The best thing about the wild blueberry is our social relationship with it.

Canadians from Newfoundland to the Yukon harvest the fruit of this ethnobotanical icon, in berry-picking parties in the bush, with parents, cousins, aunts and uncles - eating as they go. Turning those pails of fruit into jam, wine or pancakes is another opportunity to socialize and celebrate; it's a ritual of late summer and early fall, when the berries are ripe and full of flavour.

Is the wild blueberry really Canada's national plant?

The blueberry links us in other ways. It is indelibly identified with the boreal forest, that vast belt of green that is our country's heart and lungs, pumping out clean air, absorbing carbon dioxide and providing an immense haven for wildlife. There are several species of blueberry. They are of the genus Vaccinium. Common Canadian ones include Vaccinium myrtilloides (velvet leaf blueberry) and Vaccinium angustifolium (low bush blueberry). They are native to Canada. As far as anyone can tell, they've been growing here forever.

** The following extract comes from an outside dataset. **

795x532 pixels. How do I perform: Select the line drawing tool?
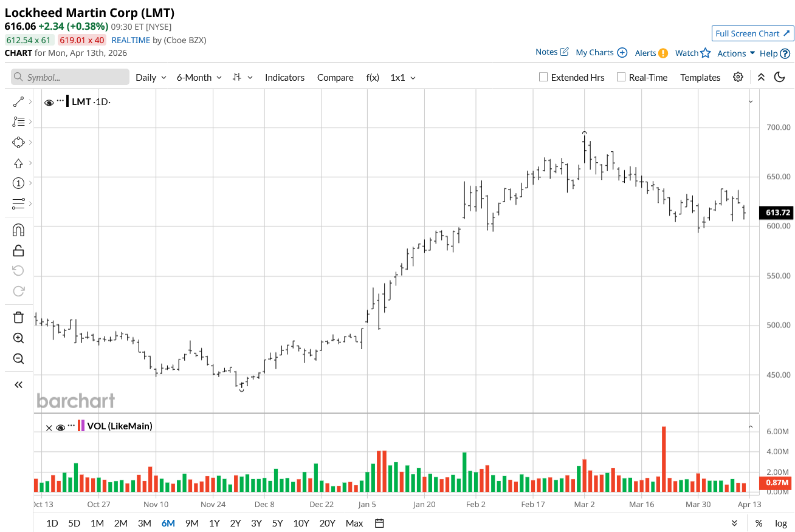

Wild blueberries are a major food source for another national icon, bears. For example, researchers have found that the reproductive success of female black bears is dependent on the availability and abundance of berries. The bears gorge themselves on the fruit late in the summer when the berries are ripe. According to Jeff Gailus, author of The Grizzly Manifesto: "A single grizzly bear can eat as many as 20,000 berries in a single day, its nimble lips capable of picking each berry without so much as disturbing a leaf."

Perhaps for this alone, the wild blueberry deserves to be our national plant.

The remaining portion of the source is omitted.